Persuasive gambling advertising is influencing how parents and children view gambling and may reinforce misconceptions, according to a new study funded by the Victorian Responsible Gambling Foundation.
Foundation chief executive Serge Sardo says the study by Associate Professor Samantha Thomas at the University of Wollongong raises concerns about how misleading gambling advertising can be.
"This research supports concerns about the way gambling is being normalised through advertising and indicates that people of all ages can be misled, including children," he said.
Associate professor Samantha Thomas interviewed 59 families for the study to understand how parents and children respond to gambling advertising.
Among the responses, three clear themes emerged with parents and children saying that gambling advertising:
- made them feel positive about gambling
- legitimised and normalised gambling
- made them believe gambling is fun, easy and exciting.
"While there were a range of opinions expressed, there was a general perception that gambling advertisements reinforce a sense of 'cultural capital' between gambling and different activities such as sport," Associate professor Thomas said.
"Our research also shows that just like junk food, tobacco and alcohol, we have a limited understanding of the interplay between gambling products, consumption and advertising messaging," she said.
Mr Sardo cautioned that while gambling is a legitimate form of entertainment, it shouldn't be attached to people's feelings of social acceptance or their love of sport.
"To counter the ease and availability of sports betting and online betting, the Foundation's focus is on helping people make more informed gambling choices that are based on fact rather than persuasive advertising that promises endless riches, social acceptance or prowess," he said.

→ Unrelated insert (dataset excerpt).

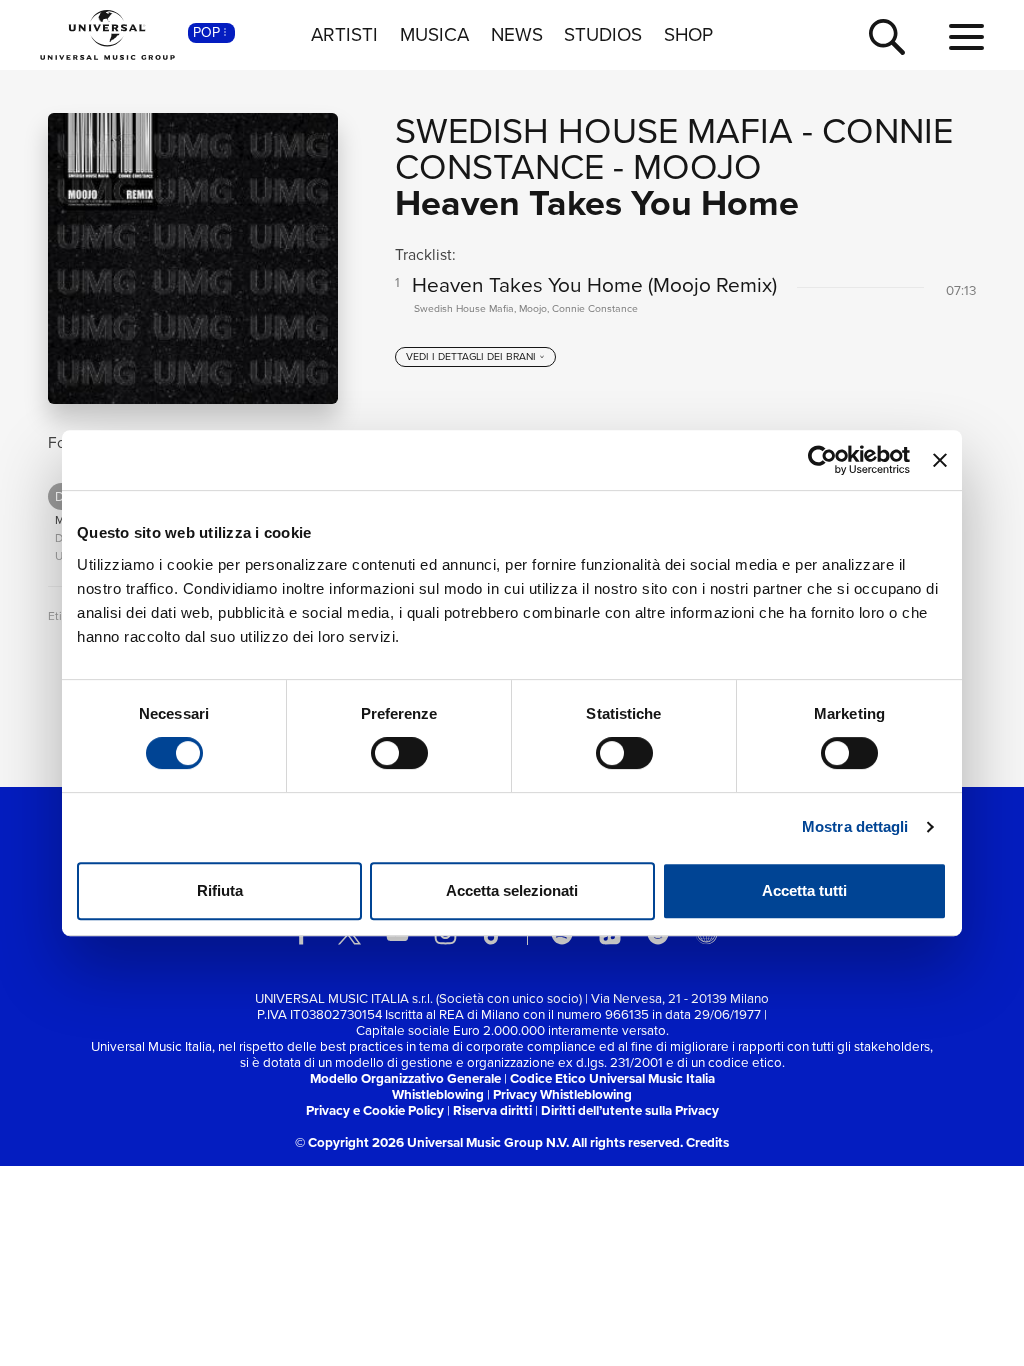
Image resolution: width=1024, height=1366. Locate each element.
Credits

Associate professor Thomas says the study also showed inconsistency in the way some parents managed their children's exposure to gambling.
"Some parents in the study facilitated sweeps or other gambling around horse racing events but were strongly opposed to their children being exposed to gambling advertising during sports," she said.
Mr Sardo says the Foundation's public health approach to preventing problem gambling includes a number of initiatives focused on young people and their parents.
"Our Gambling's not a game education programs for sporting clubs and schools aim to raise awareness among young people and the wider community, and we also have a guide for parents to help them tackle the topic with their teenagers," he said.
Parents and children discuss gambling advertising: A qualitative study was funded by the Foundation in the fourth round of the Grants for Gambling Research Program.